WHAT CYCLISTS GET WRONG

  • MISTAKEExpecting Zone 2 benefits within four weeks and abandoning it when they don't appear.

    FIXMitochondrial adaptations require 8–12 weeks of consistent work. The signal is subtle: slightly better recovery, slightly more power at the same HR. Look for those, not dramatic FTP jumps.

  • MISTAKEDoing Zone 2 at Zone 3 pace and calling it base training.

    FIXThe specific benefits of Zone 2 — mitochondrial growth, fat oxidation — require the correct intensity. Zone 3 riding doesn't produce the same cellular signals. Keep it genuinely easy.

  • MISTAKETreating long rides as 'bonus' and skipping them when life is busy.

    FIXThe long Zone 2 ride is the most important session of the week for base building. Protect it before you protect intervals.

FAQ

FREQUENTLY ASKED QUESTIONS

Does Zone 2 improve VO2max?
Indirectly. Zone 2 builds the aerobic base that lets VO2max intervals be absorbed and repeated effectively. The direct driver of VO2max is high-intensity work at 90–100% VO2max. But without a Zone 2 base, VO2max intervals can't be completed with high quality or recovered from quickly enough to drive sustained adaptation.
Does Zone 2 build climbing strength?
Zone 2 builds the aerobic capacity that underpins all sustained climbing. Pure climbing power — the ability to produce high watts for 20 minutes — requires threshold and VO2max work on top of the base. Zone 2 sets the floor; the hard work raises the ceiling.
How quickly do Zone 2 benefits appear?
Some benefits appear within 3–4 weeks: lower resting HR, easier recovery between sessions, slightly more comfortable pacing.
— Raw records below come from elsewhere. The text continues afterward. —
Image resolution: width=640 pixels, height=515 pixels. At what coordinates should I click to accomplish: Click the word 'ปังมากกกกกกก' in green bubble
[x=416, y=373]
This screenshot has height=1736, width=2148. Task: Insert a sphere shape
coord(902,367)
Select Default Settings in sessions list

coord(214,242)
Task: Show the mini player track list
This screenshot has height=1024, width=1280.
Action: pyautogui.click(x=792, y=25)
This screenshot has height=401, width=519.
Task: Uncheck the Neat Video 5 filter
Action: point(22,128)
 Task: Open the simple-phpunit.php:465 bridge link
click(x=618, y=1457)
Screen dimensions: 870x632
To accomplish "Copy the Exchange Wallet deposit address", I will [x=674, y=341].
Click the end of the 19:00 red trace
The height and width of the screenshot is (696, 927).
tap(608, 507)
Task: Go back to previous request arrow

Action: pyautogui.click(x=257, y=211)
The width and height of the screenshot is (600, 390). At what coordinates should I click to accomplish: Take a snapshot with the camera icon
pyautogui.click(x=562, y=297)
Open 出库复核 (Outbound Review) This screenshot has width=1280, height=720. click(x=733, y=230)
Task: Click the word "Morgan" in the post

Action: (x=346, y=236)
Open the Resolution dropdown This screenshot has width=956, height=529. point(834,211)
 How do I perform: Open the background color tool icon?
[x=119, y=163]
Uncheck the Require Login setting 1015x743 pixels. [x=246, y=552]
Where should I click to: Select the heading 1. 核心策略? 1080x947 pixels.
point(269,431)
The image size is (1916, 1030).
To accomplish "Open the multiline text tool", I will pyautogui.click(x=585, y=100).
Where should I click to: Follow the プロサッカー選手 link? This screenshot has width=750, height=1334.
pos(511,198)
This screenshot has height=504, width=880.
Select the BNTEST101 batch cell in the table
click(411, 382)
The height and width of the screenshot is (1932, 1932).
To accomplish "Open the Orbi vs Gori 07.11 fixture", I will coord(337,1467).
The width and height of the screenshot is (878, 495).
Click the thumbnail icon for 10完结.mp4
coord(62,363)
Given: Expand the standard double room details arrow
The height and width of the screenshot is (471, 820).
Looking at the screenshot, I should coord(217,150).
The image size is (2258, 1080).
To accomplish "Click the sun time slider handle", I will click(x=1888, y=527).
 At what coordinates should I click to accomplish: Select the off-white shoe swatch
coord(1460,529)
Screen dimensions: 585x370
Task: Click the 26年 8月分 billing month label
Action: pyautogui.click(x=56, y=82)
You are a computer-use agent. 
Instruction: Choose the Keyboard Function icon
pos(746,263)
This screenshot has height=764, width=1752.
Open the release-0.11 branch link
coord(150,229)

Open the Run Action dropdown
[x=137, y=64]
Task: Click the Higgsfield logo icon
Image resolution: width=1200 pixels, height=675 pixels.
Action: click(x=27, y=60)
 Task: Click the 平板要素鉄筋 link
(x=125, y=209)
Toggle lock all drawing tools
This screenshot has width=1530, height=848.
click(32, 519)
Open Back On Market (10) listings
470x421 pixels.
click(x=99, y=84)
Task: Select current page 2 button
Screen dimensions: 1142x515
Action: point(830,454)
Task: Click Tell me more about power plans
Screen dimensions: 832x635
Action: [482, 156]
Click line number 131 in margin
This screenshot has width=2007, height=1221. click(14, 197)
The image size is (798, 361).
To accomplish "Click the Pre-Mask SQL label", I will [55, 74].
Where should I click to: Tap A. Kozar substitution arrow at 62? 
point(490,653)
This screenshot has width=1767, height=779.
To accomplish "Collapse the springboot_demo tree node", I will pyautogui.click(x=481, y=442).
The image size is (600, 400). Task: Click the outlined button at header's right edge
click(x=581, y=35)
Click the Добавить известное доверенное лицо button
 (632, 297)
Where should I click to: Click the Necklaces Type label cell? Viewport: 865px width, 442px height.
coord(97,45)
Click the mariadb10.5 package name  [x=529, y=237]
The mitochondrial and fat-oxidation adaptations — the ones that change performance — require 8–12 weeks of consistent work.
Will Zone 2 training make me lose weight?
Zone 2 does use fat as its primary fuel, but the total energy expenditure of a Zone 2 ride is relatively low compared to a higher-intensity session. Weight change depends on energy balance. Zone 2's metabolic contribution is raising your fat-burning rate at all intensities over time, not burning calories fast in the short term.
Can Zone 2 reduce overtraining risk?
Yes. Zone 2's low recovery cost means it can be repeated daily without accumulating the fatigue that hard sessions do. Replacing medium-hard rides with genuine Zone 2 also reduces the chronic grey-zone fatigue that underlies most overtraining syndromes in amateur cyclists.